- Article
--------------------------------
[Interview] MELT-BANANA : le melting-pot du rock !

MELT-BANANA. Ce nom ne vous dira peut-être rien. Pourtant, ce duo est une pointure dans le monde très fermé de la noise music. Ce genre, que certains qualifieront de sans queue ni tête, est pourtant à la pointe de l’avant-garde dans la musique expérimentale. Et sans que personne ne se doute de rien, cela fait maintenant plus de vingt ans que Yako (parole et chant) et Agata (musique) contribue à faire évoluer le genre.


Tout d’abord repéré par Kazuyuki K. Null, leader de Zeni Geva (groupe réputé pour être le précurseur de la scène noise japonaise), ils travailleront par la suite avec Steve Albini, leader de Shellac et producteur émérite qui s’est occupé des plus grands : Nirvana, PJ Harvey, les Pixies, Mogwai ou Fugazi. Ils collaboreront également avec Mike Patton, membre du célébrissime groupe Faith no More, et tourneront avec Tool, ce mythique groupe de métal progressif. Autant de grands noms de l’histoire de la musique alternative qui croiseront le chemin de cet insaisissable couple, toujours en quête ce qui repoussera au mieux les limites de la musique.


Lors de leur passage à Pantin (près de Paris) en mai dernier dans le cadre du festival des Banlieues Bleues, Journal du Japon a eu le privilège de rencontrer ces pointures. Une entrevue en toute humilité et pleine d’humour, preuve s’il en est de la grandeur d’âme de ces puristes !

 

Melt-bananaPhoto Lōlu

 

Le dilemme de la composition

Journal du Japon : Tout d’abord, merci de revenir nous voir en France ! Cela fait maintenant plus de vingt ans que vous faites de la musique ensemble, comment avez-vous fait pour rester en harmonie aussi longtemps ?
Yako : En fait, on n’a pas vraiment l’impression que ça fait vingt ans ! (Rires) Le temps passe à la vitesse de l’éclair, et c’est un peu comme si on venait tout juste de commencer le groupe.

Votre musique est tellement particulière que je me sens obligée de vous poser cette question : comment écrivez-vous vos chansons ?
--------------------------------
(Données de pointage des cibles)
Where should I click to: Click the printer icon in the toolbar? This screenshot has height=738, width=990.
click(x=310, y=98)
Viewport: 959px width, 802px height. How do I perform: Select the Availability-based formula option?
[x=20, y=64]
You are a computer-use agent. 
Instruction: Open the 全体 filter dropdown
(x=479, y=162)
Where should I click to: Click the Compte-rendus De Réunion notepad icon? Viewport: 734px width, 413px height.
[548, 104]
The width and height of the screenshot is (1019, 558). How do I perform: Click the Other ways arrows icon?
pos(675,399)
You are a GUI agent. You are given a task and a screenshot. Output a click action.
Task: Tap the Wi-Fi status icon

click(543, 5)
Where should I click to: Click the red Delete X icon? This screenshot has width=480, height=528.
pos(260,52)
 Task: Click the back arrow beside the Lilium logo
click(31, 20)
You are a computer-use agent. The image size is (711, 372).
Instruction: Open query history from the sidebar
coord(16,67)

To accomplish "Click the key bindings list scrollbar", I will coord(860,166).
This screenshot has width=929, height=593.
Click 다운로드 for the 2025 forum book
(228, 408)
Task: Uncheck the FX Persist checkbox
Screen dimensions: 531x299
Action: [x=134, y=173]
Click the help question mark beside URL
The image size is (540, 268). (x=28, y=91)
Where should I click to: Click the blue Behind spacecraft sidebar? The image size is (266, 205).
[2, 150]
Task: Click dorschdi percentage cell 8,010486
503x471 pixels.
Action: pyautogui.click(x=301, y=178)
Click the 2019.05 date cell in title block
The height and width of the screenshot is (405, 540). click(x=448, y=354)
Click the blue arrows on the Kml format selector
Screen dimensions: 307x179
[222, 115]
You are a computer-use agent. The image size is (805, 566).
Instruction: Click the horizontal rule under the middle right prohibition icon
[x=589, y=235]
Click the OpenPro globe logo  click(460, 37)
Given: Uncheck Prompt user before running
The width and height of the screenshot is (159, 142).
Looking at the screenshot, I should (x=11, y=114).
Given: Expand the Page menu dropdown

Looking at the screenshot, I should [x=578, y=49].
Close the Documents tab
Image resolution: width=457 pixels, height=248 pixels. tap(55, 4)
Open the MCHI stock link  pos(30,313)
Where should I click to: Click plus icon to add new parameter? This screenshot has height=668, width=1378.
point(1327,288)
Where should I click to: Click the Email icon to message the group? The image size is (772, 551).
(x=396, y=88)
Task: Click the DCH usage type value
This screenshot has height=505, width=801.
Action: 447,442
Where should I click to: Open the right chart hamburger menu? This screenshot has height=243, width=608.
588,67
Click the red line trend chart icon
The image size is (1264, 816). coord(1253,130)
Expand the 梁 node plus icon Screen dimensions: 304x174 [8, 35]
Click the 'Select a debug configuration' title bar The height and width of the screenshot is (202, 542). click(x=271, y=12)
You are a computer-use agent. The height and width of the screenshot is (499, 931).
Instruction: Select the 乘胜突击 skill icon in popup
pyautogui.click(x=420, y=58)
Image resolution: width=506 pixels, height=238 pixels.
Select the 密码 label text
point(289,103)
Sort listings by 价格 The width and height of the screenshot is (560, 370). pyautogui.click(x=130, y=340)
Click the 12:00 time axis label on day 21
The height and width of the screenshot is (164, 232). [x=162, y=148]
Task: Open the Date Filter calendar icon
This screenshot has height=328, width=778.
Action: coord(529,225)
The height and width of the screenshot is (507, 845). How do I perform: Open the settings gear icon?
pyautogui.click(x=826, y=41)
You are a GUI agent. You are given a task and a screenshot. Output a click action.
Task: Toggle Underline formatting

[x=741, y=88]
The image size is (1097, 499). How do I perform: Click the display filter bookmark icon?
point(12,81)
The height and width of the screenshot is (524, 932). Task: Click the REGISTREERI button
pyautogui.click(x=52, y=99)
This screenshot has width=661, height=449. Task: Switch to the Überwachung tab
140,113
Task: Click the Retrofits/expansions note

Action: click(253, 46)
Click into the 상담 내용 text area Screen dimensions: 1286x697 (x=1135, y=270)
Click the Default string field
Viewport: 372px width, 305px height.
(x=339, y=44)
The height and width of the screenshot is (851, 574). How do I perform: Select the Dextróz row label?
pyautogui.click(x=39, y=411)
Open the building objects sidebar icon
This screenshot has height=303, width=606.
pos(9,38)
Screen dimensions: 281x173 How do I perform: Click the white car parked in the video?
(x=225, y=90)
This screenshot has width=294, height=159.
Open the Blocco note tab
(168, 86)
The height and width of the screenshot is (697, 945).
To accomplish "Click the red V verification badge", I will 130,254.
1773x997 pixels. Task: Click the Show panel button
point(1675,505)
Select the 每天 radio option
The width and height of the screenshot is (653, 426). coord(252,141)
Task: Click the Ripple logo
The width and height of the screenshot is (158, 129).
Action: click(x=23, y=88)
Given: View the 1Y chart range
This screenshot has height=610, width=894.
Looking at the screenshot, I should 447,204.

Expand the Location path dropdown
--------------------------------
- Travail demandé
[a] Répondez aux questions suivantes à partir de l'article sur Melt-Banana :
(i) Quel rôle l'article attribue-t-il à Agata au sein du duo ?
(ii) Par qui le duo a-t-il été repéré en premier ?
(iii) Dans quelle ville et dans le cadre de quel festival Journal du Japon a-t-il rencontré le duo ?
[b] Recopiez à l'identique le passage de l'article sur Melt-Banana qui s'ouvre sur les mots « [Interview] MELT-BANANA : le » et se referme sur « évoluer le genre. ».
Seul l'article sert de source pour répondre.

- Corrigé
[a]
(i) La musique.
(ii) Par Kazuyuki K. Null, leader de Zeni Geva.
(iii) À Pantin, dans le cadre du festival des Banlieues Bleues.

[b]
[Interview] MELT-BANANA : le melting-pot du rock !

MELT-BANANA. Ce nom ne vous dira peut-être rien. Pourtant, ce duo est une pointure dans le monde très fermé de la noise music. Ce genre, que certains qualifieront de sans queue ni tête, est pourtant à la pointe de l’avant-garde dans la musique expérimentale. Et sans que personne ne se doute de rien, cela fait maintenant plus de vingt ans que Yako (parole et chant) et Agata (musique) contribue à faire évoluer le genre.